Residents of Georgia who have decided they want a divorce never come to such a conclusion easily. You might wonder what happens if your spouse refuses to agree to end your marriage.
Talk to your spouse
If both of you have been unhappy for a while, it’s important to talk about divorce. You might want to be open to the idea of counseling if there’s any chance of saving the marriage.
Realize your options
If divorce is definitely the way you want to go, it’s important to know all your options. If saving the marriage is out of reach, you can still obtain the divorce. You don’t need your spouse’s consent or approval. You can file either on no-fault or fault divorce grounds in Georgia.
If your marriage has broken down over time, you can file for a no-fault divorce. However, if things have deteriorated in your relationship due to other reasons such as infidelity or domestic violence, for instance, you are free to file for divorce based on fault grounds.
Consider an easier means for divorce
Even if your spouse is against getting a divorce, you might be able to ease things by suggesting that you work together to come up with a settlement. Divorce mediation and collaborative divorce are both easier and allow married couples to divorce by working together throughout the process in a mature, respectful manner. Mediation and collaborative divorce allow you to bypass all the nastiness and high emotional aspects of a litigated divorce.
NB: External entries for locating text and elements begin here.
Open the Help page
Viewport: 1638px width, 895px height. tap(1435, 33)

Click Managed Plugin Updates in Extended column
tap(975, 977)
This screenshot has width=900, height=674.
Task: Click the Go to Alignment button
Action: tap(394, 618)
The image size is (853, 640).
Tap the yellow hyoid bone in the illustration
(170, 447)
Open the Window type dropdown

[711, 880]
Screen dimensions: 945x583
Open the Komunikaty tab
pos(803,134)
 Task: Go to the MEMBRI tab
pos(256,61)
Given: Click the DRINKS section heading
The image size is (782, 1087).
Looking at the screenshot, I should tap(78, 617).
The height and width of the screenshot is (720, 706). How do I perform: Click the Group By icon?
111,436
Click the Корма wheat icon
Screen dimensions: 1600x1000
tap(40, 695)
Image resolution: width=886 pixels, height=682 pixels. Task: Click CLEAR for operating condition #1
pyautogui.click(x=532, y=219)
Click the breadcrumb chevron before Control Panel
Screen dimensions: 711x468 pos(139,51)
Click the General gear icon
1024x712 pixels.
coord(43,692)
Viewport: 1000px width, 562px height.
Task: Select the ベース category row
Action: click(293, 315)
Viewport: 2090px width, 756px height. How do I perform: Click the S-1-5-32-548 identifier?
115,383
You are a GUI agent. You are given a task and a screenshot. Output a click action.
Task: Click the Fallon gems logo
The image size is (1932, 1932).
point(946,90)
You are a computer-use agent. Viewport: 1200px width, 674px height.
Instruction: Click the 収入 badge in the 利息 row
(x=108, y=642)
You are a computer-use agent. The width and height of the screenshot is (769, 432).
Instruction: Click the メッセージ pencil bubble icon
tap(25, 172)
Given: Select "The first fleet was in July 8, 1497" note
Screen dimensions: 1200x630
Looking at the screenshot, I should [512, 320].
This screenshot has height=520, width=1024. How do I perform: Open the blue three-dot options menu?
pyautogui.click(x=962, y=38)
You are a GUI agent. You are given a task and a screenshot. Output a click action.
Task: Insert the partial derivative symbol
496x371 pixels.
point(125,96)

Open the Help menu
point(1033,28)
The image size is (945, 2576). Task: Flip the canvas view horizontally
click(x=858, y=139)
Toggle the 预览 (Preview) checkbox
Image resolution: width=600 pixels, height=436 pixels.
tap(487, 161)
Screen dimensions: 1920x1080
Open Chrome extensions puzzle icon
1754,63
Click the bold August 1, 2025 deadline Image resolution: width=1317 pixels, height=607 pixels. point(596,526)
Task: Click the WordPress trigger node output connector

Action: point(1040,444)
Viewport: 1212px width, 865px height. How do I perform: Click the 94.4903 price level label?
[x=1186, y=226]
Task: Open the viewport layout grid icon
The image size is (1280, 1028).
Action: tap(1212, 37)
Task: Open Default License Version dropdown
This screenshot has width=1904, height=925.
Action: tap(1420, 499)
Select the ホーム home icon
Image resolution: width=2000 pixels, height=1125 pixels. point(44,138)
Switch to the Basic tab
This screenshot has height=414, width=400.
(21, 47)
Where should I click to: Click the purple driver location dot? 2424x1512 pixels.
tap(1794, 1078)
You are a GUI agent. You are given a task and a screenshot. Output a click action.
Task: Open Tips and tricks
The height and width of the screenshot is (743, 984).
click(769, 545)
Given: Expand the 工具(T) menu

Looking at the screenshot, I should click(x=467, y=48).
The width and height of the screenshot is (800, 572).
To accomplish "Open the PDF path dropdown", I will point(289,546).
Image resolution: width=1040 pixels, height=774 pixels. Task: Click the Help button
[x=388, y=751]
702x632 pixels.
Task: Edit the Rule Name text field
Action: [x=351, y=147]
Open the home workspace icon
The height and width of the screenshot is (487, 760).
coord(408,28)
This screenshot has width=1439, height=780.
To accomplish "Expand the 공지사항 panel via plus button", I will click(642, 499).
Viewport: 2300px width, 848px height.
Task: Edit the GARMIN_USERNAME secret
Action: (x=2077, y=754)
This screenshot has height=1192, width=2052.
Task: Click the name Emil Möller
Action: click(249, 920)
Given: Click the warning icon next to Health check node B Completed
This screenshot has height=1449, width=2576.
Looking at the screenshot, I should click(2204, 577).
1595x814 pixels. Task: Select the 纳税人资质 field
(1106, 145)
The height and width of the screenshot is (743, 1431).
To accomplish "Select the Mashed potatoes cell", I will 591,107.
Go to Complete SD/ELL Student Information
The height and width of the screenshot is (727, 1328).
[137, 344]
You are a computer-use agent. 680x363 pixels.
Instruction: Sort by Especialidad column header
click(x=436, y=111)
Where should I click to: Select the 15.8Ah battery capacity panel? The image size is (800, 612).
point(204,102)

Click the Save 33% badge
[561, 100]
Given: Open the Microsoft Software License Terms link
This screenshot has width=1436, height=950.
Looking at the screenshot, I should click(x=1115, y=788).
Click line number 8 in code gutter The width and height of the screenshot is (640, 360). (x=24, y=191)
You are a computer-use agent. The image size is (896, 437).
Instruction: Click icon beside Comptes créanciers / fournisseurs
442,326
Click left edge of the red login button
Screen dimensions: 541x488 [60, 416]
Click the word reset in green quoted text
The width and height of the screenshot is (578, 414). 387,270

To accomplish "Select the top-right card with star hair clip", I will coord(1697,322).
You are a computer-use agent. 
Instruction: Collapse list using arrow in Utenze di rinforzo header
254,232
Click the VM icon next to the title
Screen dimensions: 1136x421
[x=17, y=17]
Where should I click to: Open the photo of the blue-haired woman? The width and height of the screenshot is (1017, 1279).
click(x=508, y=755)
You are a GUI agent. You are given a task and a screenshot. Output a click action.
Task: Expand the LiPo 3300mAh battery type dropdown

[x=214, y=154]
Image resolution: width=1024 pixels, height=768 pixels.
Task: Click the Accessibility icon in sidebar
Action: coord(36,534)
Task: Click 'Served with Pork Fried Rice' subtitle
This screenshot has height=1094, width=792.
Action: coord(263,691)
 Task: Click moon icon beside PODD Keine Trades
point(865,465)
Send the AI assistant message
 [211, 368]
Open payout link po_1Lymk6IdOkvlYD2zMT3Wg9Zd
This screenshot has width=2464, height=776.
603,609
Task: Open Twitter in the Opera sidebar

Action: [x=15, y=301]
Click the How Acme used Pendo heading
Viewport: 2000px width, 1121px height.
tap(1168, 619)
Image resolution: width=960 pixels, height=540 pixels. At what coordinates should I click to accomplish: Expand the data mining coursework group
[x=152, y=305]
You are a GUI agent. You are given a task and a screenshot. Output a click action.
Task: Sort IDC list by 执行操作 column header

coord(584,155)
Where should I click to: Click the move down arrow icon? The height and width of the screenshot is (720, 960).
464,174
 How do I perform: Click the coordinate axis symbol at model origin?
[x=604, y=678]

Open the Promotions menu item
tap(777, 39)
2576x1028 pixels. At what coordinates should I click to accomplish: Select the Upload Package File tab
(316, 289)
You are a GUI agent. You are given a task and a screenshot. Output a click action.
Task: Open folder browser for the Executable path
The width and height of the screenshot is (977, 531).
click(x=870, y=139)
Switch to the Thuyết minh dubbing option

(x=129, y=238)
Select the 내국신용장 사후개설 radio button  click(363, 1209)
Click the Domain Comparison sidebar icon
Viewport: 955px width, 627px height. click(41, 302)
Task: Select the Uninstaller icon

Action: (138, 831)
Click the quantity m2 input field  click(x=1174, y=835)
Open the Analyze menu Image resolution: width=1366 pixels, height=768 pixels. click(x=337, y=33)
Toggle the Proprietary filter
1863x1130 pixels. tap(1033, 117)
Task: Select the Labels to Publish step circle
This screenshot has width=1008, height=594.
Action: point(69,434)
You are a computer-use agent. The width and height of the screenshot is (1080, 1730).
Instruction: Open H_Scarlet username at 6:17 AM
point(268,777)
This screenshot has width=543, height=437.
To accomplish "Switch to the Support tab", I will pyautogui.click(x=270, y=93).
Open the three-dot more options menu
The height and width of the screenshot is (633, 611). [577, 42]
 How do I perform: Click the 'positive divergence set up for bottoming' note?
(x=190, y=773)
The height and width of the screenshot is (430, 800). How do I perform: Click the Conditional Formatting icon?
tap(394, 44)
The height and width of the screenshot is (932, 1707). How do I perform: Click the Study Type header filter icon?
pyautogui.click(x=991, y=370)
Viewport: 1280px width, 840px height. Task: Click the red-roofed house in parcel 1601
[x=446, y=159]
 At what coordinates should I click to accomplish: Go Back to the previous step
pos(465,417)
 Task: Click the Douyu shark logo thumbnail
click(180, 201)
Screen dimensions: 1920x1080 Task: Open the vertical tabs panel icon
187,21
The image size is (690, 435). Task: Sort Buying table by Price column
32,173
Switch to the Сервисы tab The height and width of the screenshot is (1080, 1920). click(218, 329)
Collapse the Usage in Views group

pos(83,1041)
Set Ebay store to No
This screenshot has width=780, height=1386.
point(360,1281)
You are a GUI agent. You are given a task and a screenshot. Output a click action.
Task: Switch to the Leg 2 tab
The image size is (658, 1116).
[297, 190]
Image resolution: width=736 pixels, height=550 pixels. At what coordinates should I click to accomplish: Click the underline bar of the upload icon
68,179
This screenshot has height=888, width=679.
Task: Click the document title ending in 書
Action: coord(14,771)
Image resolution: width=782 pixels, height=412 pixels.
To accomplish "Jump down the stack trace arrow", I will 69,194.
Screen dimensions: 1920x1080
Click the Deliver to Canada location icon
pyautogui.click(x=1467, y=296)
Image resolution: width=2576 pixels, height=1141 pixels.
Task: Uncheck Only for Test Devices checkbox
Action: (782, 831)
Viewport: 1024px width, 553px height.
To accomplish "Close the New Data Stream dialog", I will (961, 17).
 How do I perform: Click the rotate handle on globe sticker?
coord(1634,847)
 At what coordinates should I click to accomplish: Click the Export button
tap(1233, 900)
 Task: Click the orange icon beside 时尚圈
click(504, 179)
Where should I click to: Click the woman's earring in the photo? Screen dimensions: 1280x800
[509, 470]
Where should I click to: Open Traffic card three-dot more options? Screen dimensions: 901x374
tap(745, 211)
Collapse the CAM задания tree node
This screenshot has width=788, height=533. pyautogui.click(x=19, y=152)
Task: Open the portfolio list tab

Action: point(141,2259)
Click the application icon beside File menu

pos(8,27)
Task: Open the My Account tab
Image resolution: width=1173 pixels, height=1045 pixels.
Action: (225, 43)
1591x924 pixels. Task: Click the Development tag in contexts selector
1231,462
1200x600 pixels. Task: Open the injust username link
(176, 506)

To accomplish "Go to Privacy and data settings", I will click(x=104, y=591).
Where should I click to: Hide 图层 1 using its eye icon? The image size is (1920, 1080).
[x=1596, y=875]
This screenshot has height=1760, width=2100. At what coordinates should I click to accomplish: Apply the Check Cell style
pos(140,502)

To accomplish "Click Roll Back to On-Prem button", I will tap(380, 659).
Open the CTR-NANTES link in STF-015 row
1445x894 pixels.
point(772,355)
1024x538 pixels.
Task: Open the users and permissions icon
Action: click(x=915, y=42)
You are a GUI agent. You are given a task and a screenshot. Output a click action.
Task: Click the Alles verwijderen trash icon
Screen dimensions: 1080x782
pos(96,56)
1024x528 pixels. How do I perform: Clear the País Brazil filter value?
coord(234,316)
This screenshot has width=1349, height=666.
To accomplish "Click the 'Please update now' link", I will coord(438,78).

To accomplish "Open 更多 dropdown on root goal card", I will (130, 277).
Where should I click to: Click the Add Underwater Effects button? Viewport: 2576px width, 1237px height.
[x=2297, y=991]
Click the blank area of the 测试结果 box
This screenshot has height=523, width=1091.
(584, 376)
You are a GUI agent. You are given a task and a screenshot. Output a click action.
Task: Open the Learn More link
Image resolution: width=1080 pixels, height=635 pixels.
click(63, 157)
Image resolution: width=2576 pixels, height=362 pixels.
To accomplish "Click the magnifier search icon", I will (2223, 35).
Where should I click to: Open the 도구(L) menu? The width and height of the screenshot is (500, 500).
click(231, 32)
They can’t force you to stay married
Remember that your spouse can’t force you to stay married to them. Although your wedding vows probably included the term “Till death do us part,” that doesn’t mean that marriage is always permanent. As a result, if you truly want a divorce and your spouse refuses the idea, you can still file divorce papers and proceed from there. Even if your spouse never signs the papers, you are not legally obligated to remain married.
It’s never easy to conclude that you want a divorce. However, if that’s the only option, you can go ahead and start the proceedings.